Reaffirming My Faith in Humanity

by Charles Miller on June 15, 2005

Case one. On Saturday, Foxtel called me up to arrange a time to collect my set-top box. My cable TV has been disconnected about three months now, and I'm not sure it's really worth the money to keep a few dozen channels of shit I don't really miss. Over the phone we arrange that the courier will arrive on Wednesday between eight and ten in the morning. This would be early enough that even in the worst case, I'd still get to work at a somewhat reasonable hour.

On Tuesday, I get a call from the courier company responsible for picking up the box.

"We're just confirming we're picking this up tomorrow, between 10am and 1pm?"
"Huh? Foxtel said it would be between 8 and 10"
"Yes, we know, but..."
"Sorry, I have to go to work after that, I can't be there any other time."
"OK. Between 8am and 10am"

The moment I hung up the phone, I knew that there wasn't the slightest chance that anyone would show at the allotted time, but I dutifully sat around twiddling my thumbs anyway. The moment the clock struck ten, I logged a call with Foxtel customer service and made sure they had it on record that I was here waiting. I suspect the bill for me wasting their time would be pretty high. Why can't I charge them for wasting mine?

Case two. I'd like to think there's a special section of Hell reserved for those members of the media who decided it was a good idea to give Pauline Hanson a second life as a minor celebrity. If anyone deserves to rot in obscurity, it's her. One day, I hope, karma will catch up with all of them, from the Seven executives who booked her into that stupid dance program, right through to Rove McManus for lending her legitimacy by featuring her on his chat show.

Case three. Unless you've been hiding under a pretty big rock lately, you'll know that (a) Michael Jackson is probably guilty of molesting children, but (b) it couldn't be proven in court to the satisfaction of a jury.

On one hand this kinda sucks, because you'd like to think that if someone does something wrong, they'll be punished for it. On the other hand, from post-trial interviews it seems the jurors feel the same way, but were aware that being "pretty sure" someone's guilty is no substitute for a prosecution proving their case beyond reasonable doubt.

The British and American legal tradition incorporates the belief that criminal penalties should only be applied if someone is proven guilty under very stringent conditions. All sorts of laws and conventions regarding the gathering and presentation of evidence and the burden of proof exist to protect the innocent at the expense of also protecting the guilty.
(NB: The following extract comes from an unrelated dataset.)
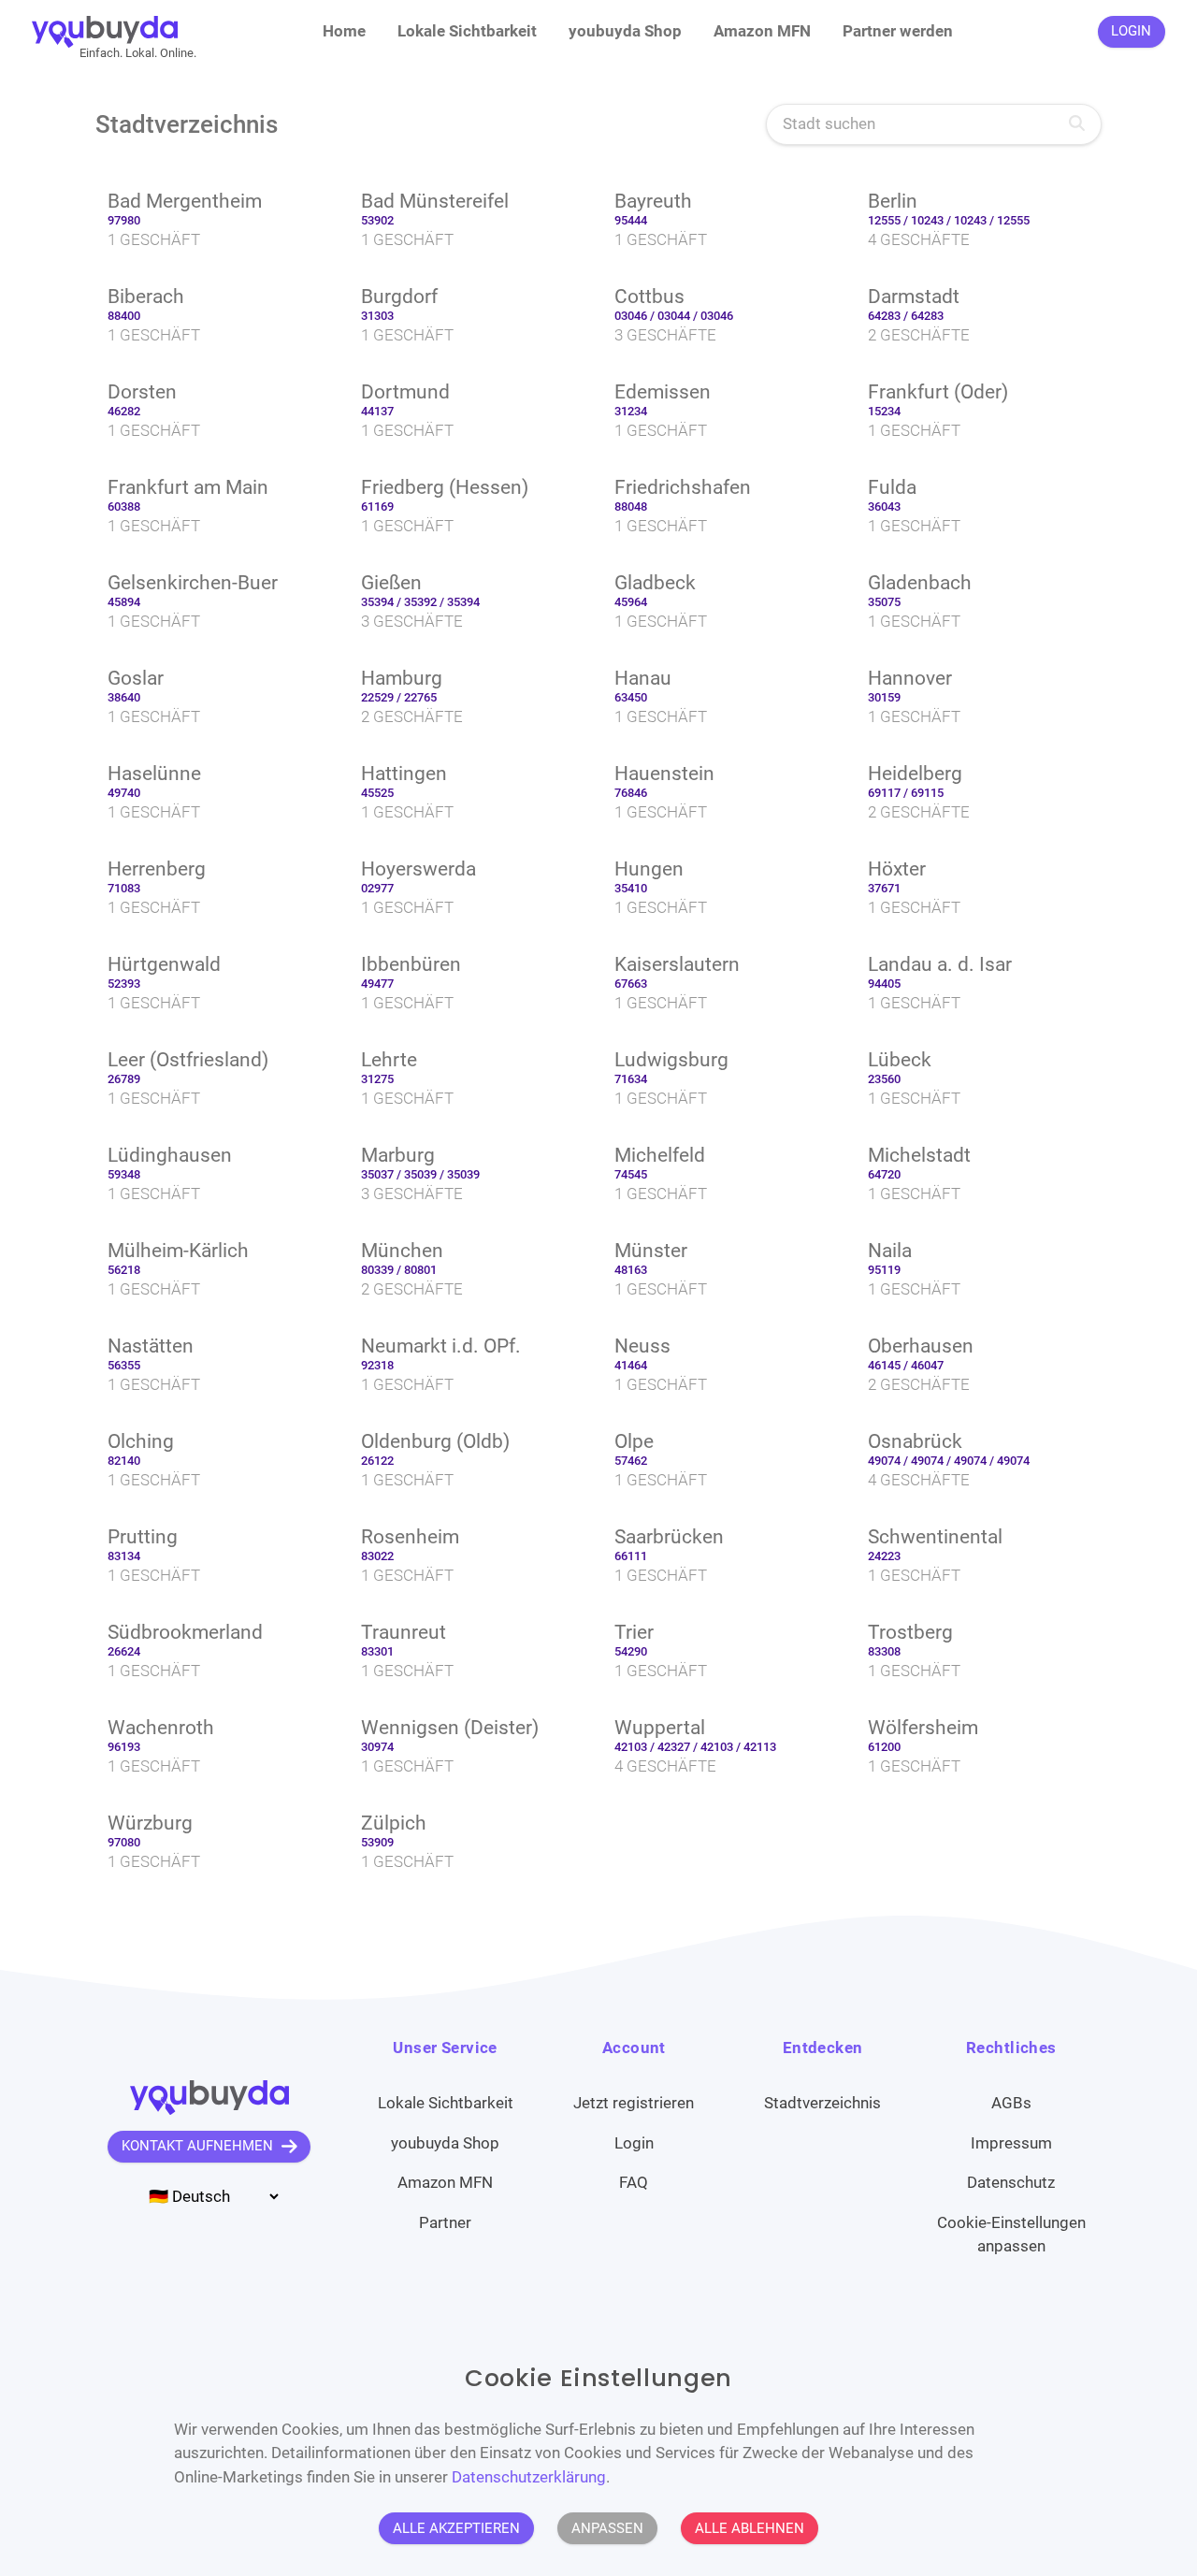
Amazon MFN (762, 31)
Personally, I prefer this society over one where guilt is just a matter of someone in authority saying you did something wrong.

Certainly, if I ever find myself accused of a crime, I'd like to think that society will be required to prove persuasively that I did something wrong before it has the right to imprison me.

On the third hand, however, ample evidence exists to suggest that this ideal of the law applies far more to the wealthy and famous than it does to the average Joe, and that for every celebrity court case with the benefit of twenty-four hour media scrutiny, there are dozens of obscure trials where the burden of proof tends to be be interpreted far more loosely.